Supplied passage

_ _ _ _ _

Iron Maiden at Barclays Center
Photo by Greg Cristman

Iron Maiden's Bruce Dickinson had his hip replaced during COVID lockdown

When Iron Maiden vocalist Bruce Dickinson heads out on tour next, for his spoken word dates this summer, he’ll be even more metal. As Blabbermouth points out, speaking to Download Festival’s Kylie Olsson, Dickinson said that he went through hip replacement surgery during the coronavirus pandemic, and called the Iron Maiden’s last tour “really quite painful.”

“I had a new hip installed several months ago,” Dickinson told Olsson. “So I got five and a half inches of titanium hammered into my leg. ‘Cause I run around on stage and jump, and [after] 40 years of fencing left-handed, it was just worn out. I mean, the last tour was really quite painful. And I put it down to the fact that during the last tour, just shortly before the last tour, I also broke my Achilles as well — my Achilles tendon snapped… It’s horrible. That was two years ago, basically. So I got that stitched back together and went out on tour three and a half months later. So I couldn’t actually walk properly or run. So I modified what I did on stage, and nobody figured it out. I was amazed. I did the whole tour — South America, the whole lot — and I ran around. But my hip was giving me so much shit. And I put it down to the fact that people were telling me, ‘You’re compensating for the other leg,’ and everything else, and I thought, ‘Oh, yeah. That’s it, then.'”

_ _ _ _ _

Data listing
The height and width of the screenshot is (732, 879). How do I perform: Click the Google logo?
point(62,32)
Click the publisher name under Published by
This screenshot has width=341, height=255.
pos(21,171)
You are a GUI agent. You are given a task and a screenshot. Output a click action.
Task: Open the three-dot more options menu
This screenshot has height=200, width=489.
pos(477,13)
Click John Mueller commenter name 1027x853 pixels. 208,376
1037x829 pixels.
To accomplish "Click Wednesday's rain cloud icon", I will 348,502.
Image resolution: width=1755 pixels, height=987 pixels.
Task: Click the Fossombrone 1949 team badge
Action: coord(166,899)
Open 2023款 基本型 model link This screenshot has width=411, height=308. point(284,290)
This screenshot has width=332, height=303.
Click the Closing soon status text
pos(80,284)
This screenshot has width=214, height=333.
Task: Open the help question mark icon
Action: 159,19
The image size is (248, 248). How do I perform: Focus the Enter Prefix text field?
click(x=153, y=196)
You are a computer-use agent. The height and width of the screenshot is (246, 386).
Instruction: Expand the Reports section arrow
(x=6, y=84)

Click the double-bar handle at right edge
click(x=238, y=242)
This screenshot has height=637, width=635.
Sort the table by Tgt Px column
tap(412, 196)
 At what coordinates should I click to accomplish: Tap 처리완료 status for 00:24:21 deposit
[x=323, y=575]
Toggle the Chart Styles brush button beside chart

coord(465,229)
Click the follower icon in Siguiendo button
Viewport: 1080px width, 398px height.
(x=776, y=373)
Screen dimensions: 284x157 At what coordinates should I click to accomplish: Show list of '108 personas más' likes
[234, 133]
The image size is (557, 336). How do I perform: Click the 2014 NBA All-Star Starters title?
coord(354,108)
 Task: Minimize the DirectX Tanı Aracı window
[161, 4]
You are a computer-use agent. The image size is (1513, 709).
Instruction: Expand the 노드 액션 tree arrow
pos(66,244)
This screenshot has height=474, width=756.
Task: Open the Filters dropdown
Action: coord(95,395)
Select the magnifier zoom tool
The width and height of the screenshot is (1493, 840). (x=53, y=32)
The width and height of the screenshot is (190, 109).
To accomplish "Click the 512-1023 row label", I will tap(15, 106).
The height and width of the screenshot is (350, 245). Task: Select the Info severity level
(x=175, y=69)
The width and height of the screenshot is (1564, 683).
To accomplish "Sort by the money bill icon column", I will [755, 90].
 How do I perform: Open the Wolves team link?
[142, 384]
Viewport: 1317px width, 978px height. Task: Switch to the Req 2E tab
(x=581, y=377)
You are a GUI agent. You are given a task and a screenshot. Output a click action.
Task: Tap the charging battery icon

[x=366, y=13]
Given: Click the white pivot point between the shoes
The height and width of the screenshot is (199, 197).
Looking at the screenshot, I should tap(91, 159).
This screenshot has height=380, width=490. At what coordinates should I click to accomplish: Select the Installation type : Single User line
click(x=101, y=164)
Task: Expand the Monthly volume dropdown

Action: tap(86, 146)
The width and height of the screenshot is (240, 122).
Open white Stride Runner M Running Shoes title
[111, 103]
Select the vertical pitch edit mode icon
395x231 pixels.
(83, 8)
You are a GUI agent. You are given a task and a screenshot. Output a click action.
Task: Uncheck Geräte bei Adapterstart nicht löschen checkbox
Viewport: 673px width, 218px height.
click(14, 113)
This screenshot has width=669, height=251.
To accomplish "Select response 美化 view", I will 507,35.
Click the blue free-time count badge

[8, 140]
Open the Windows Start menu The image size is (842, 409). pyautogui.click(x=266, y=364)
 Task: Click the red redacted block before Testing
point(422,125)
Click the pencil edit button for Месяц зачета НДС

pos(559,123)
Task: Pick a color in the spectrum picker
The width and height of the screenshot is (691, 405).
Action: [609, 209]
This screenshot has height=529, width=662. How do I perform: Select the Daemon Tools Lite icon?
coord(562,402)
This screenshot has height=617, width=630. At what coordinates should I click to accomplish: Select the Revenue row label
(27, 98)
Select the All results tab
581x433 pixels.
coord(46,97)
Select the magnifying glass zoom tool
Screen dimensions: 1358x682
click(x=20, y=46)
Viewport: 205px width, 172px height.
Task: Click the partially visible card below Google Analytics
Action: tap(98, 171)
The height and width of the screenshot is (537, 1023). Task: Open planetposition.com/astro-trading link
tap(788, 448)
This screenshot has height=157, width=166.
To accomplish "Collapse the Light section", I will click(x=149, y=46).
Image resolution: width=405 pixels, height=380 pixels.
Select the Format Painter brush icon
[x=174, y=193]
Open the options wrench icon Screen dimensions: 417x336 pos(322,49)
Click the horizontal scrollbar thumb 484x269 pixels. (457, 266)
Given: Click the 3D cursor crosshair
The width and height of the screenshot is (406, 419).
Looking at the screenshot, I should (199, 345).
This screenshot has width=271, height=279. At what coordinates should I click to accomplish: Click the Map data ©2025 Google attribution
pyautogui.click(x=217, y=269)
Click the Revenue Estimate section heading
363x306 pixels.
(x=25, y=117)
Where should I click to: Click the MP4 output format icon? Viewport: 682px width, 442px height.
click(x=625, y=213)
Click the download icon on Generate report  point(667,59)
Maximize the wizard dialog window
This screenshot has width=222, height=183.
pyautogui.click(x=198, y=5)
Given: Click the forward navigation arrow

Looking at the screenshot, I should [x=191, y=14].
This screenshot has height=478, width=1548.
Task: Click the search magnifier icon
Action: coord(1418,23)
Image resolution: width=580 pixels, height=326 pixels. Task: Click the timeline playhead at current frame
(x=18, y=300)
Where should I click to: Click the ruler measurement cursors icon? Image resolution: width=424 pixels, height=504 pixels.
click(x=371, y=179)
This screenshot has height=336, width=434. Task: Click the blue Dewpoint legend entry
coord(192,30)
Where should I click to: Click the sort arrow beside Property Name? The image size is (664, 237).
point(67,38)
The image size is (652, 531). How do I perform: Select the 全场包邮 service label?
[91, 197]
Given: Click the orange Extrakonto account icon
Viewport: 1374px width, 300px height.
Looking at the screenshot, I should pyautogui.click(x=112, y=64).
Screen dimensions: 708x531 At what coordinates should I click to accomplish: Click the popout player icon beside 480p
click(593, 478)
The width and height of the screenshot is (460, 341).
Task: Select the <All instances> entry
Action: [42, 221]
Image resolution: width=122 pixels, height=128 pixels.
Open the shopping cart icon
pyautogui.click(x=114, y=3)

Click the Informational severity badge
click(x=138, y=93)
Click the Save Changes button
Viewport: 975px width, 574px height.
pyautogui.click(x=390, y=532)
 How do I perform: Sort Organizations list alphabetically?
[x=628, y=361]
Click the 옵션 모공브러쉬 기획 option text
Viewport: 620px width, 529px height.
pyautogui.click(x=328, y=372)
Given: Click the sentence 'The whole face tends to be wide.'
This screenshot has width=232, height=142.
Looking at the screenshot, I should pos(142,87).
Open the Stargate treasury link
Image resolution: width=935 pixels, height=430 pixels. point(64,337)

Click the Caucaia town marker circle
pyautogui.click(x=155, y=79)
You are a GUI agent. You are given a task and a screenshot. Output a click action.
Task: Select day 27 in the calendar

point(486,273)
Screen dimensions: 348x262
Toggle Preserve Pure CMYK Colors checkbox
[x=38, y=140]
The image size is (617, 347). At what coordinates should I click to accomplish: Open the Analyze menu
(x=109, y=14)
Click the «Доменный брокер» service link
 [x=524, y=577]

_ _ _ _ _

Exercise set
1 – List every person named in the article about Bruce Dickinson's hip replacement.
2 – Pick up the article about Bruce Dickinson's hip replacement right after its final sentence and keep writing it.

Task-by-task results
1 – Greg Cristman, Bruce Dickinson, Kylie Olsson

2 –
“So then I get back and I start training again seriously — doing my fencing, doing some competitions — and it’s just seizing up,” Dickinson continued. “And then lockdown happens. I was in Paris in lockdown — locked down properly; you have to get a piece of paper and sign it to go outside and the rest of it. So I was running up six flights of stairs as my exercise, doing that. We had a little balcony, and I set up a fencing target on the balcony. But it was giving me so much shit.”

“So I went to the hip doctor and said, ‘Have a look at this,'” Dickinson went on. “He went, ‘Oh, yeah. It’s stuffed, mate. [You have] osteoarthritis [of the hip]’ ‘Oh, no.’ He said, ‘Yeah.’ So I was getting addicted to Ibuprofen and all the rest of it, and it pissed me off so much. I was just, like, ‘Look, it’s not gonna get any better, is it?’ And he went, ‘No.’ So I said, ‘It’s October. When the safety car comes out, Hamilton goes in for fresh tires. So let’s do it now in October. ‘Cause I might have a tour next year.’ Little did I know. But being an eternal optimist, it was the best thing I’ve done. So now, with my new hip, I’m back to fencing again. It’s absolutely incredible. I’ve been doing physio and doing weights that I haven’t done since I was 16 or 17 years old. I’m squatting a hundred kilos. It’s mental what your body can do.”

Watch the conversation in full below.

The next leg of Iron Maiden’s Legacy of the Beast tour isn’t scheduled to begin until June of 2022, so Dickinson should have plenty of time to heal fully by then.